> Exercise
Retype the part of the post about the German children's rhyme that lies between "Can Anyone Help" and "we can’t remember.", inclusive.

> Text passage
****

Can Anyone Help with a German Kids Rhyme that Sounds Like Bumpity Bump?

Deborah wrote to me asking for help with a beloved German kids poem.  Here’s her letter:

Hello,  my husband’s father (born 1896) and now he, both have used a poem with their children and grandchildren called "Rumpity Bump".  Unfortunately I never wrote the words down and recently my husband suffered a stroke which left him with speech aphasia.  All the children, grands and nephews and nieces want the words.  Excuse my high school German, but it goes something like this (Grandpa sits with child tummy down across Grandpa’s knees):

Rumpity bump zum Kiefers Haus,
Der Kiefer (shouts) zum lauden raus
Welche finger steht (here, grandpa points a finger on child’s back and child has to guess, is it mittler, dauman, etc.  If he guesses wrong grandpa says:)
Nein!  Nichts…   (here we can’t remember. 
If child guesses correctly, he says:)
Ja! …

The delightful play/poem goes on as the inn keeper sets glasses, cuts with knife and fork (guess: gabel oder messer; schneiden or stecken;
the wine glasses are placed on the "table"or poured into the glasses, the child has to decide while grandpa tickles and cuts and sticks all over the child’s back.

****

> Entries shown
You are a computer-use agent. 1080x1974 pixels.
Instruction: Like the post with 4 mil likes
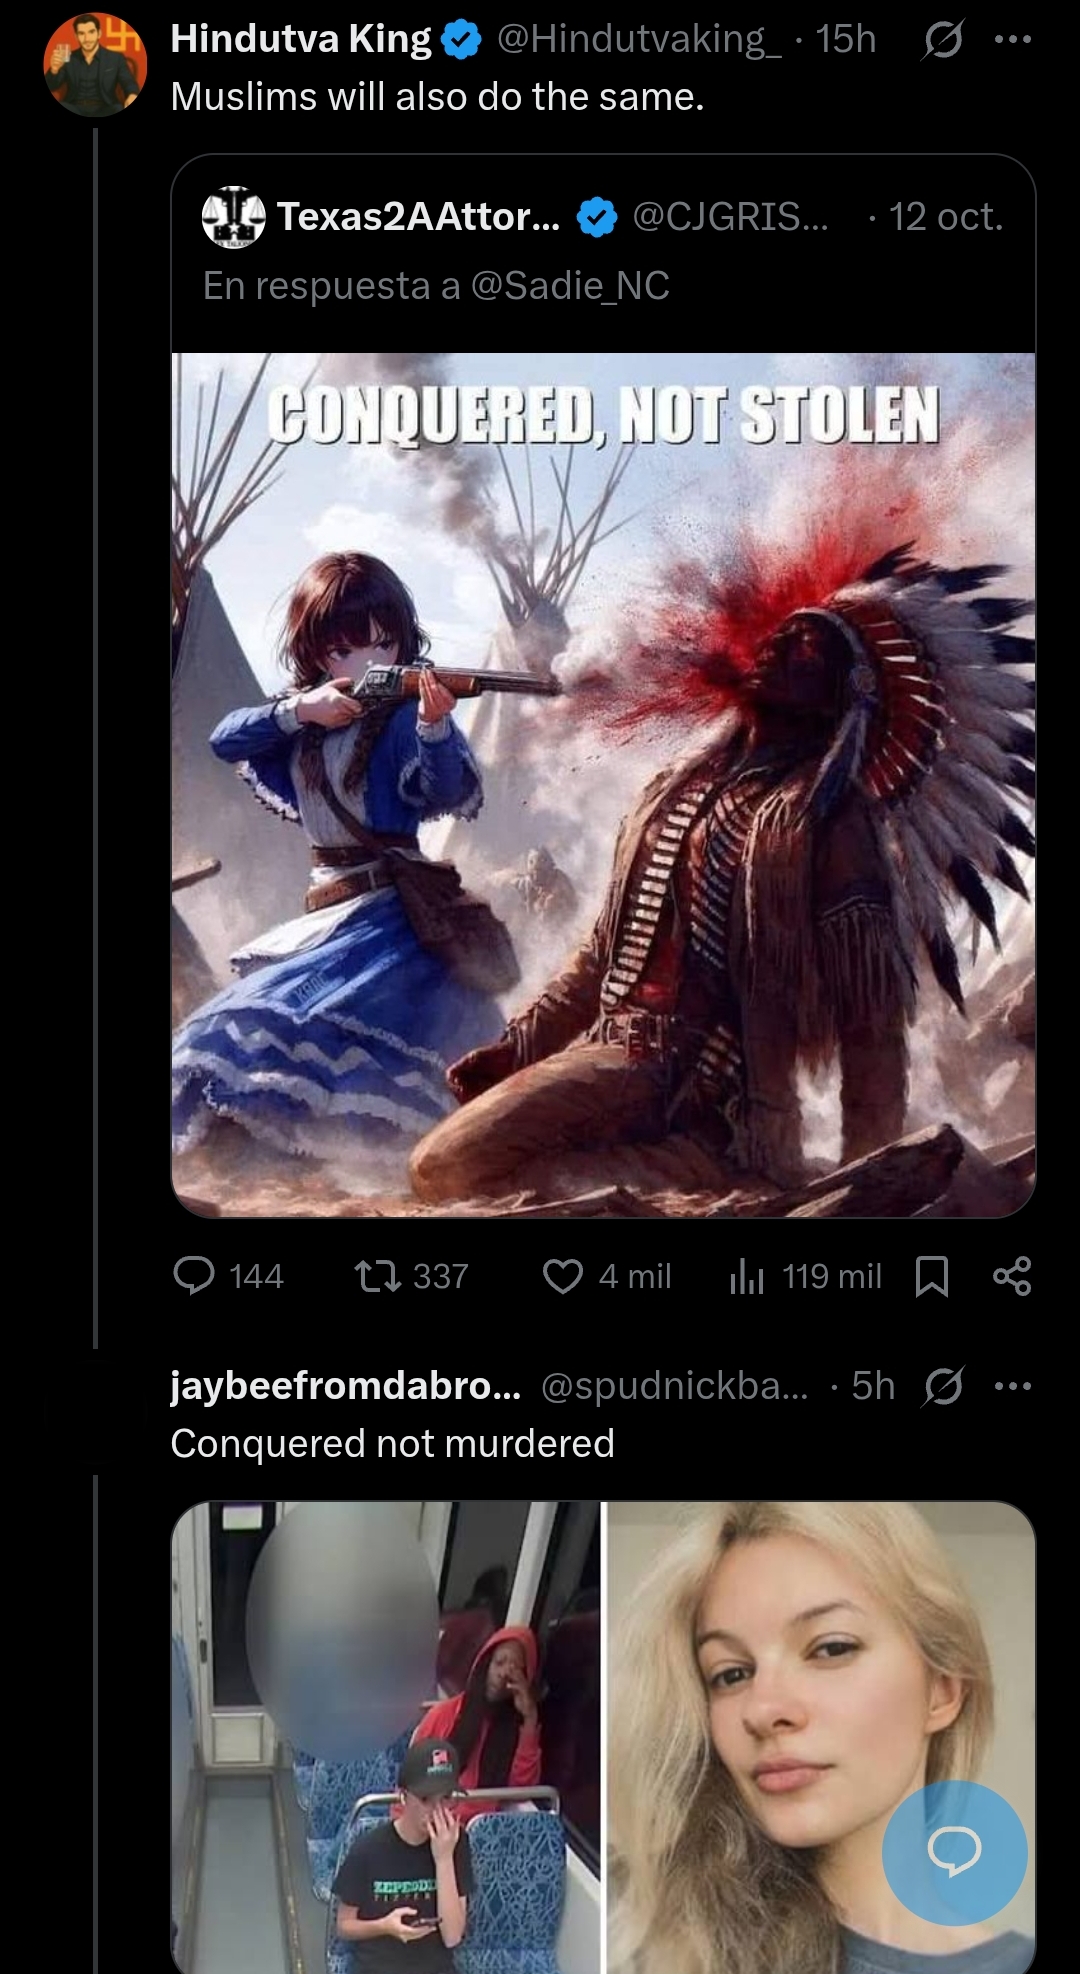(x=606, y=1276)
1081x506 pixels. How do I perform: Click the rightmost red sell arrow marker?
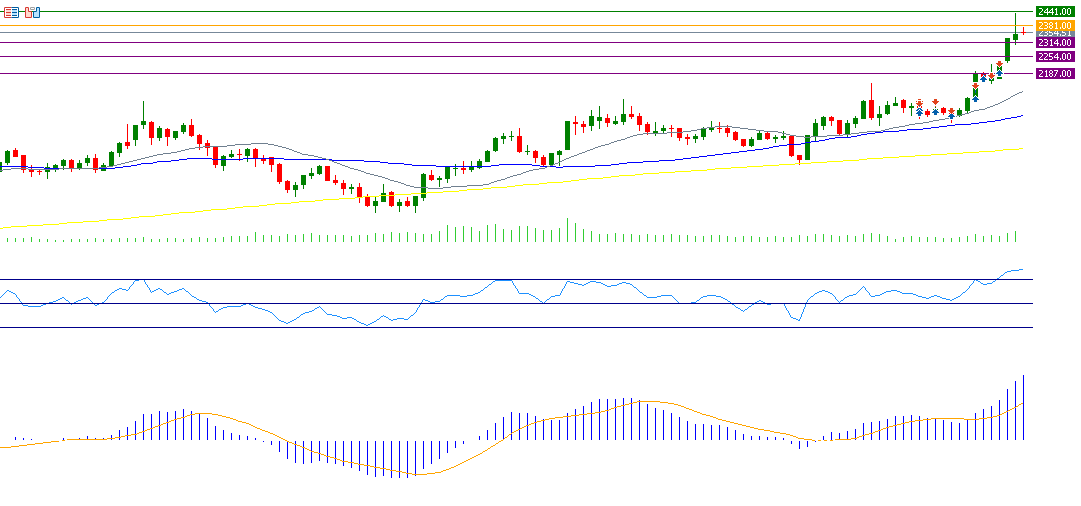(998, 64)
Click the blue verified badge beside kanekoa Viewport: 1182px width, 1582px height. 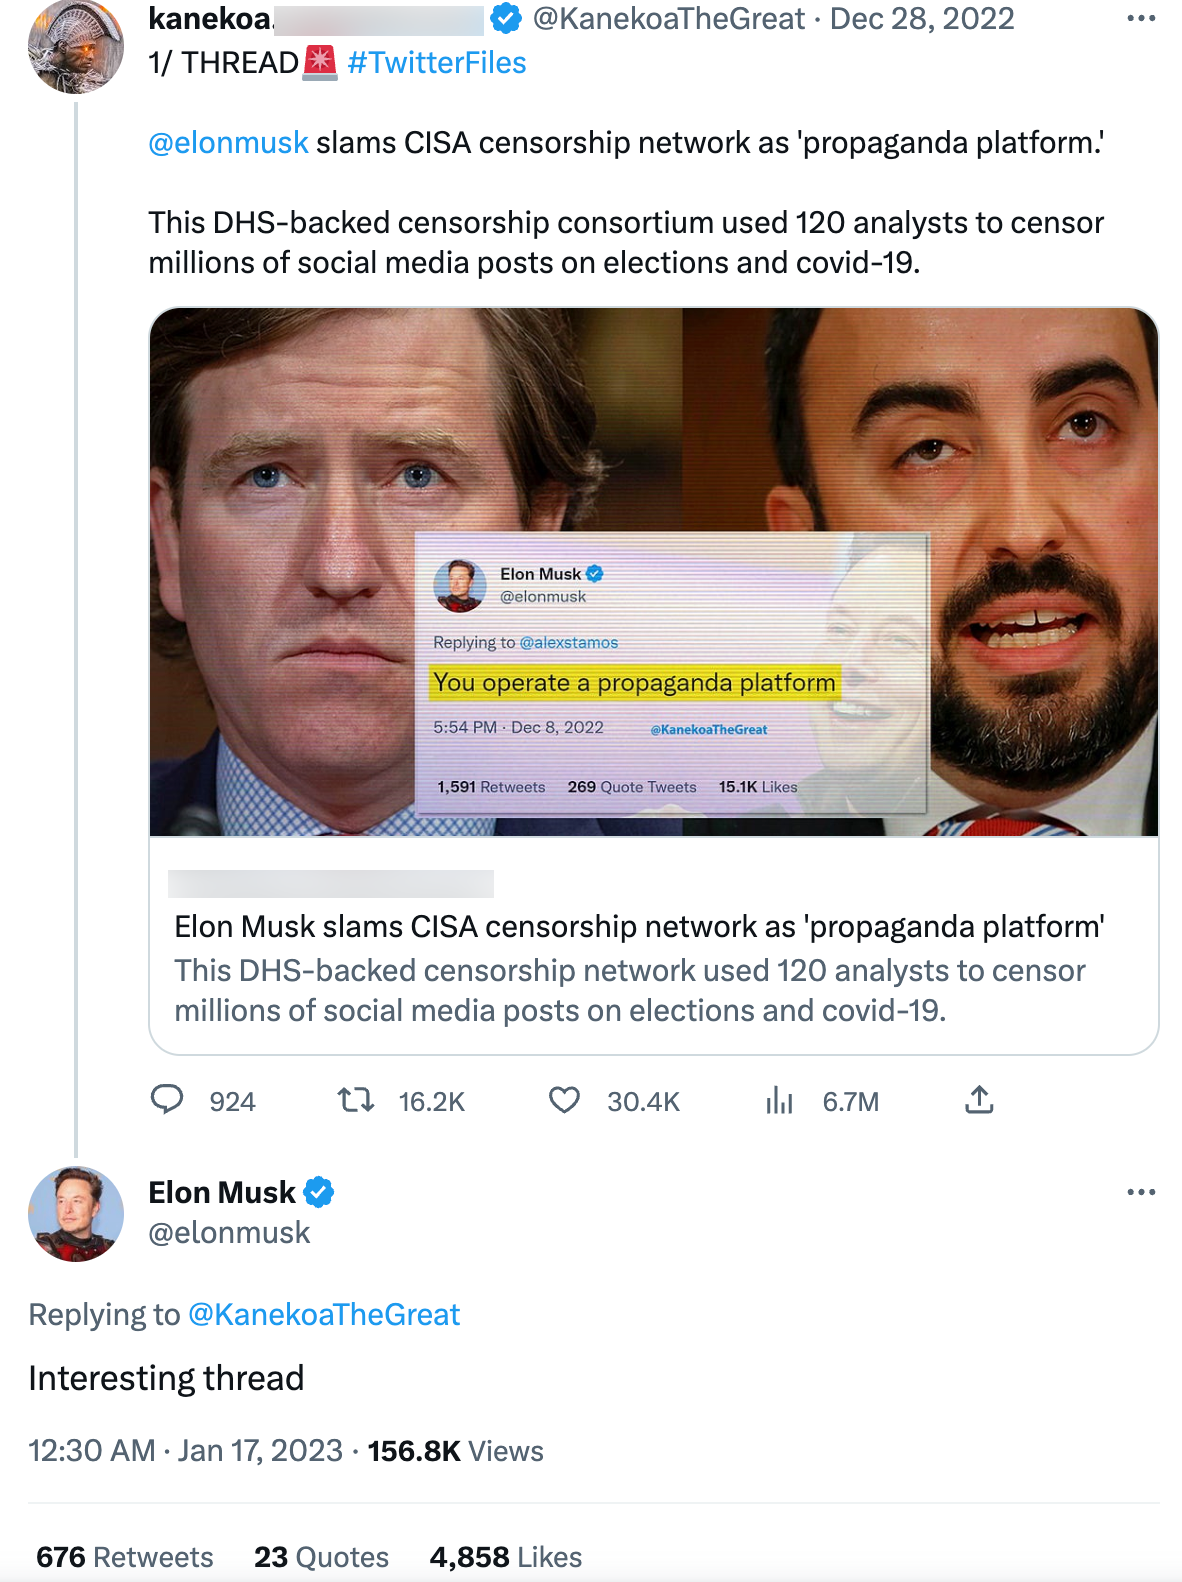point(506,18)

****

> Solution to the exercise
Can Anyone Help with a German Kids Rhyme that Sounds Like Bumpity Bump?

Deborah wrote to me asking for help with a beloved German kids poem.  Here’s her letter:

Hello,  my husband’s father (born 1896) and now he, both have used a poem with their children and grandchildren called "Rumpity Bump".  Unfortunately I never wrote the words down and recently my husband suffered a stroke which left him with speech aphasia.  All the children, grands and nephews and nieces want the words.  Excuse my high school German, but it goes something like this (Grandpa sits with child tummy down across Grandpa’s knees):

Rumpity bump zum Kiefers Haus,
Der Kiefer (shouts) zum lauden raus
Welche finger steht (here, grandpa points a finger on child’s back and child has to guess, is it mittler, dauman, etc.  If he guesses wrong grandpa says:)
Nein!  Nichts…   (here we can’t remember.